Sunday, November 29, 2015

Who judges whom

I find myself thinking of a thought from Fr. Neuhaus. I suppose I shall start with the topic that came up at men's group. One of the guys has been wondering - as we are prone to do - about how to know at the end that we have lived well enough. It's a thought process that has scriptural roots to it, and if we're not careful about it, can cause us to having us cross over the line to thinking that we have to do enough to earn heaven, rather than the kingdom being a free gift that Christ has given to us, to which our lives become a natural response. "If it's all about mercy, then, and if there are no limits to God's mercy, does that mean that no one is ever condemned?"

There were lots of ways to address this, and several just from Death on a Friday Afternoon. One, of course, is Fr. Neuhaus' well reasoned argument that God's mercy is sufficient for that outcome, and that we should all hope for it, for the sake of every one of our brothers and sisters. 

Another one carries Fr. Neuhaus' discussion of our audacity in daring to judge the Creator, and his audacity in submitting to our judgment, a step further. The one constant throughout salvation history in our relationship with God is that he always respects our free will, even to the point of submitting to our judgment. 

So: what if the person who will ultimately judge me is the same person who judged Jesus? What if that person is me? 

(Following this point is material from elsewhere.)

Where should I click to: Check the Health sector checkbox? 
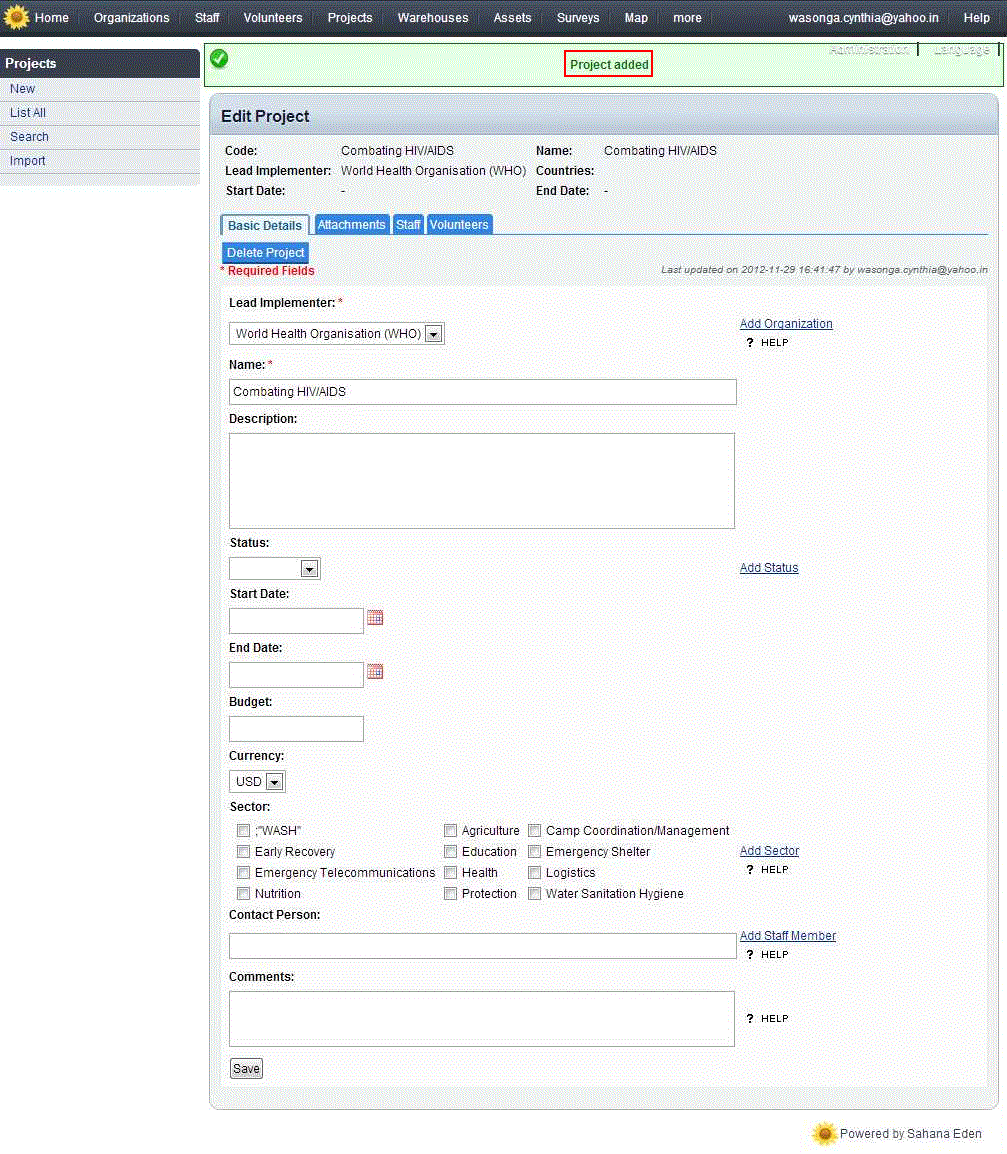(x=451, y=873)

What if our insistence on judging is the only thing that ever condemns anyone for eternity? And what if the nature of that judgment is this: our unwillingness to spend eternity with people whom God has forgiven may serve as the biggest obstacle to our entering into mercy and grace, which is the only requirement for my redemption?

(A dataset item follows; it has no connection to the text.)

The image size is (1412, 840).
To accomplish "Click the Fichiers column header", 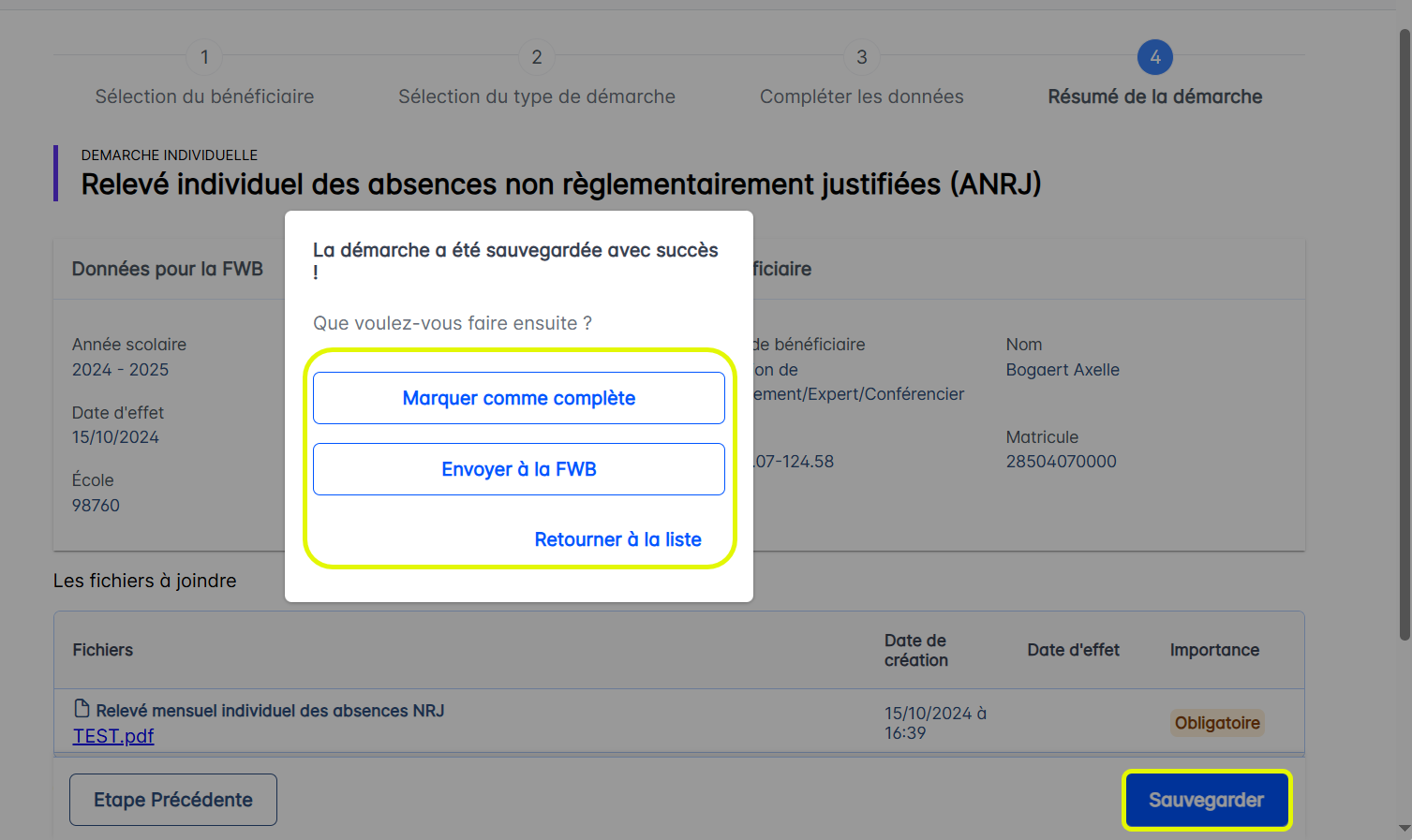I will (x=103, y=650).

Perhaps this is why Jesus told us "Thus will my heavenly Father do to each of you who does not forgive his brother from the heart."  Because my brother will be forgiven by God, and if I do not accept that, then I cannot enter the kingdom. I will be like the brother of the prodigal son, standing my ground outside in a huff.  Perhaps this is why he taught us to pray that the Father "forgive us our debts as we forgive our debtors." 

So we begin this Advent season of mercy and grace, which marks the beginning of this Extraordinary Jubilee of Mercy. I know I am called to deeper holiness this year, but it must be rooted here. 
Thank you. I appreciate that you washed the dishes this evening.

Friday, November 27, 2015

Not derailed

When I lost most of the day's work at the end of Wednesday, necessitating a change in weekend plans, I wasn't entirely sanguine about it. Rather, my mood was pretty sour. But I didn't have time to mope for long: there were pies to bake, and then on Thursday a huge meal to cook. For the first time ever, my bird was not done when I cut into it, and had to go back into the oven. I don't know exactly how I misused the thermometer. Still, everyone rolled with the flow, and we all had a very nice dinner. Our youngest brought her "littles" over for dessert, and we had "birthday pie" for our seven-year-old granddaughter. Then today I spent most of the day working remotely to catch up the effort I'd lost on Wednesday.

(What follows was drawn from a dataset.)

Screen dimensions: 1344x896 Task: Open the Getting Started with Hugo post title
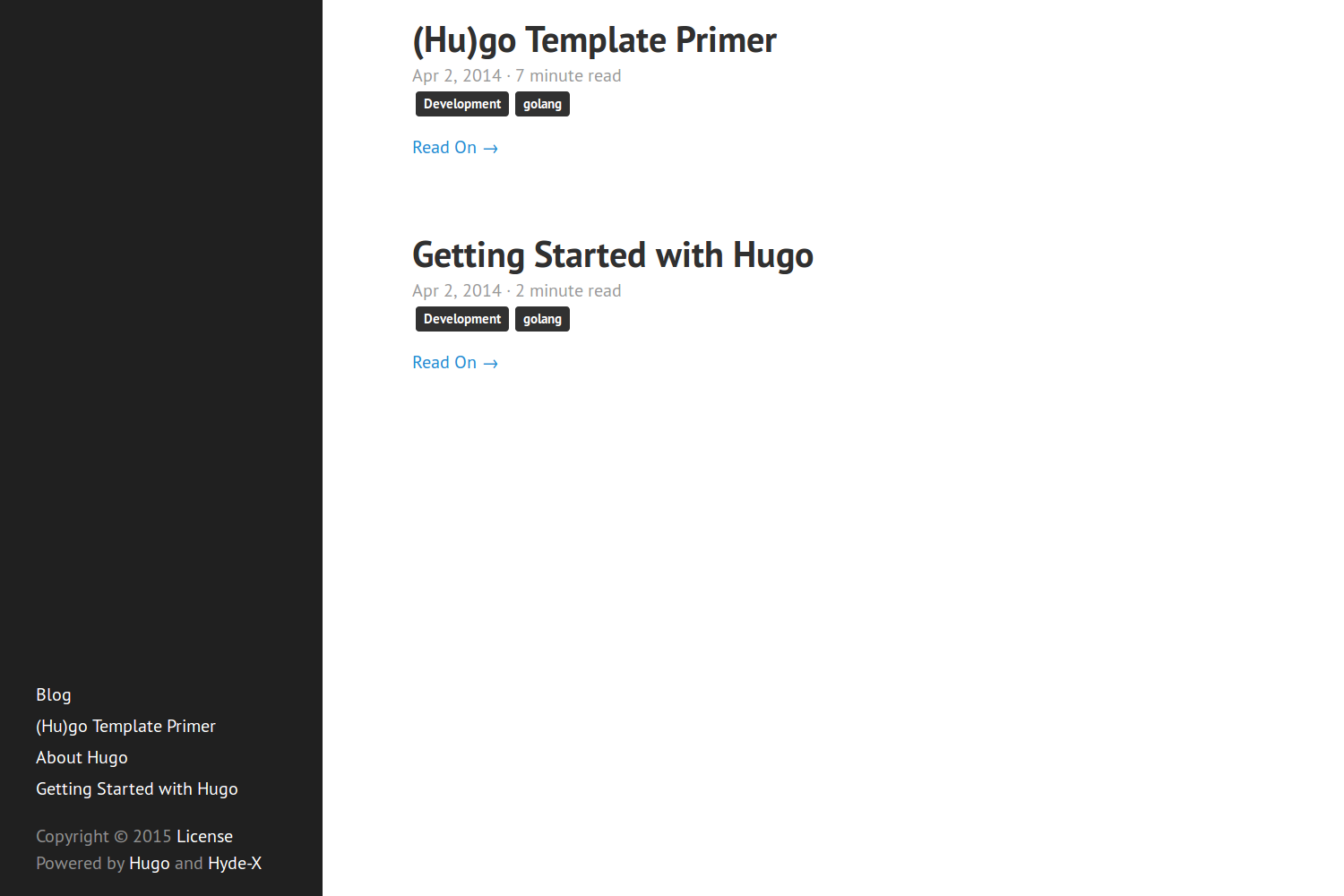click(613, 255)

So we're in town instead of visiting Teri's cousin and his wife, but the rest of the weekend should be more relaxing, and I still feel very grateful for how the Lord has abundantly provided for our needs. I love our daughters and grandchildren, even when they are not making the best decisions. And I'm truly blessed with a wife with whom I grow closer every year of our lives, and with friends who love me for who I truly am.

I'm going to grump about a thing or two in a separate post, but will try to keep that in perspective, knowing how abundantly loved I am.

Saturday, November 21, 2015

One transforming thought

In my lifelong struggle for/against purity of mind, heart and body, I have lately had one thought that redirects my mind away from its decades of training: every act - every sin - in which I engage becomes a piece of eternity.

I believe this thought is a gift from God.

Thursday, November 19, 2015

Neglecting our responsibilities, with cause

I suppose I could be referring to never having any time to express a worthwhile thought anymore. The new job is great, but getting out the door in time for work in the morning has put a damper on my early-morning writing, and accessing social media even on breaks is verboten in my new workplace. Evenings have been crazy busy, too. But at last I have a few minutes to gather a few thoughts from the last week.

My feelings are probably not sufficiently in touch with the citizens of Paris. But then, most Westerners' feelings haven't been sufficiently in touch with the citizens of Syria, Iraq, or Afghanistan for entirely too long. The attack in Paris was supposed to be shocking, but I am not shocked anymore by what we will do to each other in God's name, or that of Justice. From our perspective, the perpetrators of terrorist acts have been primarily Islamic extremists, but those whose homes are destroyed by war may not make such a distinction in who they blame for their homelessness. Don't get me wrong: I'm not suggesting that collateral damage in attempting to combat evil is the same as intentional attack on innocent people, just that I understand why those collateral victims might have a different opinion from mine.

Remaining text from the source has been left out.